Several months ago, I posted a comment on Greater Greater Washington in which I discussed certain aspects of the design of the Metrorail system, including the use of bi-directional signalling, and the spacing of interlockings along the mainline. Given that bi-directional signalling is one of the more esoteric aspects of rail signalling design, I figured I would write a post on the value of bi-directional signalling and some of the technical aspects involved.
I’m not going to provide a whole primer on fixed-block signalling here (maybe in a later article), but I can endorse this guide to signalling on the New York City subway and this page on mainline rail signalling in the UK.
In its most basic configuration, a fixed-block signalling system is designed to protect trains moving in a specified direction on each track. This is reflected in the design of the signalling system—signal heads face trains moving in that direction, track circuits and interlockings are configured accordingly, and so on. This holds true even for systems which use cab signalling rather than conventional wayside signal heads. When trains move against the direction of traffic, they receive no protection whatsoever from the signalling system. Accordingly, wrong-direction moves can be performed only under strict control by supervisory staff (on the London Underground, for example, it requires filling out paperwork).
Bi-directional signalling changes that. With bi-directional signalling, the signalling system is able to protect trains moving in either direction. Doing so, though, requires more equipment. The interlocking—whether electromechanical, relay-based, or solid-state—requires more logic, which increases the complexity (and thus cost). In addition, signal heads must be provided facing in both directions, along with stop arms, on systems that use them. (Note that there are some exceptions; on PATH, for example, not all reverse-direction signals have trainstops). A more extensive discussion of the infrastructure required for bi-directional signalling is given in this article on nycsubway.org.
On many older systems, bi-directional signalling isn’t the norm. As a result, these systems have few choices when they must take a track out of service. Without signal protection, running trains against the direction of traffic is generally done only in non-revenue service. This is in stark contrast to operations on Metrorail, where single-tracking done routinely when a track must be taken out of service. For some older systems, new lines, line extensions, and resignalling projects provide an opportunity to add the necessary facilities for bi-directional operation. Consider this account from Leonardo, et al. on signalling for the (relatively new) Sheppard Line in Toronto:
The majority of the original TTC subway is signalled for single direction travel only. Reverse traffic signalling was only provided in very limited areas where a specific operational need was identified. On the Sheppard Line, a limited reverse traffic capability has been provided. This capability allows for single track operation between interlockings in the event of a blockage on one track. A total of 13 additional signals were provided in order to achieve a limited reverse traffic capability, which safely supports signalled operation in the reverse traffic at low speeds. The achievable headway is constrained by the relatively wide spacing between crossovers and the low operating speeds, but the facility has already proven useful in the first six months of operation. It is expected that greater use of the feature will occur in future years as operating confidence grows, and as maintenance activities inevitably increase with the age of the infrastructure.

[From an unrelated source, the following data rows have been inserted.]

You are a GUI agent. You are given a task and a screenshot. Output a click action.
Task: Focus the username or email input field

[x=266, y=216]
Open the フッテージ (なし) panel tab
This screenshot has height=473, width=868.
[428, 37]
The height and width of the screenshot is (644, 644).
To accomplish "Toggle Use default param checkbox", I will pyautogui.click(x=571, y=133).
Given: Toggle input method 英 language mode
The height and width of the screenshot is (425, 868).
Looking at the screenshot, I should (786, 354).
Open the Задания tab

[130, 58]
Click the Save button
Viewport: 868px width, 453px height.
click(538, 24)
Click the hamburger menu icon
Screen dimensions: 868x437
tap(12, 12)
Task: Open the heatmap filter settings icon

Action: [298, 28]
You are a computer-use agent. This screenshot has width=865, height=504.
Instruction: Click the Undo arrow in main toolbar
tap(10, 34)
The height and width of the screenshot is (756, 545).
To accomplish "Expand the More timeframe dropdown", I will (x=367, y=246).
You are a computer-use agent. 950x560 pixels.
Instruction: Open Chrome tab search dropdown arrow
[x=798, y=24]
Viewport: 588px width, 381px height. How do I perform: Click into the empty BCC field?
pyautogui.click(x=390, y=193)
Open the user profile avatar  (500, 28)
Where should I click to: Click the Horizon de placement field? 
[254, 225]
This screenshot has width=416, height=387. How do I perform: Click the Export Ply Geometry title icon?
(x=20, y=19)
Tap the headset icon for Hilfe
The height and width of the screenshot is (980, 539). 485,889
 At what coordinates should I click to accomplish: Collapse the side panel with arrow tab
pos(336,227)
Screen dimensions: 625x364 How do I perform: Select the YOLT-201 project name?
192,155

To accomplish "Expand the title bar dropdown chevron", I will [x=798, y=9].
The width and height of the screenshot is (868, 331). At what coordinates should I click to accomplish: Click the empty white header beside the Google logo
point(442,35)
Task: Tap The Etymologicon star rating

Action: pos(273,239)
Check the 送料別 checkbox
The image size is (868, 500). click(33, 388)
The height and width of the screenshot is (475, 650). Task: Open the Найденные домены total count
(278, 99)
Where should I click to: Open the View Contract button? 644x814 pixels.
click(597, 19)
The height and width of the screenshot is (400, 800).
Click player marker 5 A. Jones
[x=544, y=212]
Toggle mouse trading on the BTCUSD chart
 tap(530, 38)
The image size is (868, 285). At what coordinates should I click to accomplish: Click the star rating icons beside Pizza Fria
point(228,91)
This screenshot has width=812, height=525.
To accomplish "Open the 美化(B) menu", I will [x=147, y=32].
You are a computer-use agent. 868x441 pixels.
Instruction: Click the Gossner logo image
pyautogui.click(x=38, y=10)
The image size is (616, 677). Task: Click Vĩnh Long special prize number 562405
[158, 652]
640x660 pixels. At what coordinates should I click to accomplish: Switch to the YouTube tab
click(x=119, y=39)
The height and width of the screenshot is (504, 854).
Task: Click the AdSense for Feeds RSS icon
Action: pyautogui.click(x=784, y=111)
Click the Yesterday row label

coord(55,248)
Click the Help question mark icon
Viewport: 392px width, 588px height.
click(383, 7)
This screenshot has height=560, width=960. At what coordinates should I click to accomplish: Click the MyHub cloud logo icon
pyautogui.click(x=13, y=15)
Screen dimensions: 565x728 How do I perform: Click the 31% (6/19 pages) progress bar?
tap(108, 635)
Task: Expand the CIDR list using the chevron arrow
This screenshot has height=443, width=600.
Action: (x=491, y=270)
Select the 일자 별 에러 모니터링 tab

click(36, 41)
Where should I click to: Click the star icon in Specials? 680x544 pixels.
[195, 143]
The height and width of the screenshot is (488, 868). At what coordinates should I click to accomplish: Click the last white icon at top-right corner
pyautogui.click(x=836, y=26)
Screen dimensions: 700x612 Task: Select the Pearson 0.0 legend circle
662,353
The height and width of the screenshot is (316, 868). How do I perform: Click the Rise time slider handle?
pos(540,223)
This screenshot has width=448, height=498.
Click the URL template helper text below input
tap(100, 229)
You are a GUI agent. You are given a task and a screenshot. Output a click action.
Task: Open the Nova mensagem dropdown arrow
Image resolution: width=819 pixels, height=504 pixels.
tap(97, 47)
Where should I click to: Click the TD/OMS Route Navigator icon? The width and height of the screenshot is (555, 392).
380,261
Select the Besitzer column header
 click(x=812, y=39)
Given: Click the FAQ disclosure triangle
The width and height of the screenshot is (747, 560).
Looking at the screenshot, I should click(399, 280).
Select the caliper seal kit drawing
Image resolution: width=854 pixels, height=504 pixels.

One of the great advantages of moving-block signalling systems, like Thales (formerly Alcatel) SelTrac or Siemens (formerly MATRA) Trainguard MT is that bi-directional operation is ordinarily built-in. This is used to great advantage on systems like the DLR and AirTrain JFK. However, I was surprised to find out that the ongoing SelTrac deployment on the London Underground Jubilee Line will not support bi-directional operation, which I consider rather short-sighted.
So, what’s the good in having bi-directional signalling? As noted above, bi-directional signalling provides substantial additional flexibility in off-nominal conditions, by providing trains with protection when they operate against the normal direction of traffic. However, there’s an additional benefit for systems with more than two tracks—with bi-directional signalling, one or more of those tracks can be used as reversible express tracks. This is the situation on the Flushing Line in New York City, for example, where the center track is used by inbound express trains during the morning rush hour, and outbound express trains during the evening rush hour. At other times, the center track provides additional operational flexibility for getting around construction or disabled trains.
I often see comparisons made to the New York City subway in which it is argued that four tracks are better than two, not merely for enabling express trains, but also for making it possible to keep trains running when tracks are taken out of service or trains become disabled on the mainline. However, I would argue that a two-track system can do quite well, so long as the signalling system makes it possible to keep trains running during disruptions.